*The task*.
Copy out each of the records below word for word, keeping every line as it appears.

*Material to process*.
<<<<
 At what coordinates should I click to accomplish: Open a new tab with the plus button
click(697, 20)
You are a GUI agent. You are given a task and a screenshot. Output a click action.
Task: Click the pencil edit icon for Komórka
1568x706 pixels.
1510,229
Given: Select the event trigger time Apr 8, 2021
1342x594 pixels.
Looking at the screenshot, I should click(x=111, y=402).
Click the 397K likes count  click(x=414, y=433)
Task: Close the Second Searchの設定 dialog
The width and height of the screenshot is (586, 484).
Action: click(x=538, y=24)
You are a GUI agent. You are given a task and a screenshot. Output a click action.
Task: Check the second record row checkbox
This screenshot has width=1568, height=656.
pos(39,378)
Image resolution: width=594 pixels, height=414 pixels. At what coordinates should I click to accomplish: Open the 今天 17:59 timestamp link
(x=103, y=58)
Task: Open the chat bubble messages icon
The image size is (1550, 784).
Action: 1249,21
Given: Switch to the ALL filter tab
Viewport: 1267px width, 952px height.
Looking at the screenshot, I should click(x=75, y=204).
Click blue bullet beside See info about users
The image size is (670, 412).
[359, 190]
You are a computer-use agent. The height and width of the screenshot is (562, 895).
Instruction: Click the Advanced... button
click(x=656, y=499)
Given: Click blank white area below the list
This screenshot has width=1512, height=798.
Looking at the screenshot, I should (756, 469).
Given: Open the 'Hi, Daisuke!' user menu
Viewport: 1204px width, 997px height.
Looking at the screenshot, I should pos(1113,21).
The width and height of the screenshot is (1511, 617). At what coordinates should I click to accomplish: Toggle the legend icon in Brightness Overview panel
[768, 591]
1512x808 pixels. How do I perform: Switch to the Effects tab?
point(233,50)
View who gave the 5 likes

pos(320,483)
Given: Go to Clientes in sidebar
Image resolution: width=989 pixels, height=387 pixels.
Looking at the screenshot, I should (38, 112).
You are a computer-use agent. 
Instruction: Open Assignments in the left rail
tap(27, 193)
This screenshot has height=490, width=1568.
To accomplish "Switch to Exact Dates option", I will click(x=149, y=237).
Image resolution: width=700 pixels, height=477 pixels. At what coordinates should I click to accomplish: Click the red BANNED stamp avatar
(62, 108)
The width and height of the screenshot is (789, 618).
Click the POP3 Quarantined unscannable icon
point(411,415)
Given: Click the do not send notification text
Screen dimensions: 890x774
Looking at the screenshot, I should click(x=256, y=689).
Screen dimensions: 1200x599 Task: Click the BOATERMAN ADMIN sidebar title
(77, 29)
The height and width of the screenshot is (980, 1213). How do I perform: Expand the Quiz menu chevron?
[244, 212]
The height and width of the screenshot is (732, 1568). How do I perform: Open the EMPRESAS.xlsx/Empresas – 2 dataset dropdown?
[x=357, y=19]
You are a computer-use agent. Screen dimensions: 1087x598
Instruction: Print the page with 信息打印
>>>>
*Result below*.
 At what coordinates should I click to accomplish: Open a new tab with the plus button
click(697, 20)
You are a GUI agent. You are given a task and a screenshot. Output a click action.
Task: Click the pencil edit icon for Komórka
1568x706 pixels.
1510,229
Given: Select the event trigger time Apr 8, 2021
1342x594 pixels.
Looking at the screenshot, I should click(x=111, y=402).
Click the 397K likes count  click(x=414, y=433)
Task: Close the Second Searchの設定 dialog
The width and height of the screenshot is (586, 484).
Action: click(x=538, y=24)
You are a GUI agent. You are given a task and a screenshot. Output a click action.
Task: Check the second record row checkbox
This screenshot has width=1568, height=656.
pos(39,378)
Image resolution: width=594 pixels, height=414 pixels. At what coordinates should I click to accomplish: Open the 今天 17:59 timestamp link
(x=103, y=58)
Task: Open the chat bubble messages icon
The image size is (1550, 784).
Action: 1249,21
Given: Switch to the ALL filter tab
Viewport: 1267px width, 952px height.
Looking at the screenshot, I should click(x=75, y=204).
Click blue bullet beside See info about users
The image size is (670, 412).
[359, 190]
You are a computer-use agent. The height and width of the screenshot is (562, 895).
Instruction: Click the Advanced... button
click(x=656, y=499)
Given: Click blank white area below the list
This screenshot has width=1512, height=798.
Looking at the screenshot, I should (756, 469).
Given: Open the 'Hi, Daisuke!' user menu
Viewport: 1204px width, 997px height.
Looking at the screenshot, I should pos(1113,21).
The width and height of the screenshot is (1511, 617). At what coordinates should I click to accomplish: Toggle the legend icon in Brightness Overview panel
[768, 591]
1512x808 pixels. How do I perform: Switch to the Effects tab?
point(233,50)
View who gave the 5 likes

pos(320,483)
Given: Go to Clientes in sidebar
Image resolution: width=989 pixels, height=387 pixels.
Looking at the screenshot, I should (38, 112).
You are a computer-use agent. 
Instruction: Open Assignments in the left rail
tap(27, 193)
This screenshot has height=490, width=1568.
To accomplish "Switch to Exact Dates option", I will click(x=149, y=237).
Image resolution: width=700 pixels, height=477 pixels. At what coordinates should I click to accomplish: Click the red BANNED stamp avatar
(62, 108)
The width and height of the screenshot is (789, 618).
Click the POP3 Quarantined unscannable icon
point(411,415)
Given: Click the do not send notification text
Screen dimensions: 890x774
Looking at the screenshot, I should click(x=256, y=689).
Screen dimensions: 1200x599 Task: Click the BOATERMAN ADMIN sidebar title
(77, 29)
The height and width of the screenshot is (980, 1213). How do I perform: Expand the Quiz menu chevron?
[244, 212]
The height and width of the screenshot is (732, 1568). How do I perform: Open the EMPRESAS.xlsx/Empresas – 2 dataset dropdown?
[x=357, y=19]
You are a computer-use agent. Screen dimensions: 1087x598
Instruction: Print the page with 信息打印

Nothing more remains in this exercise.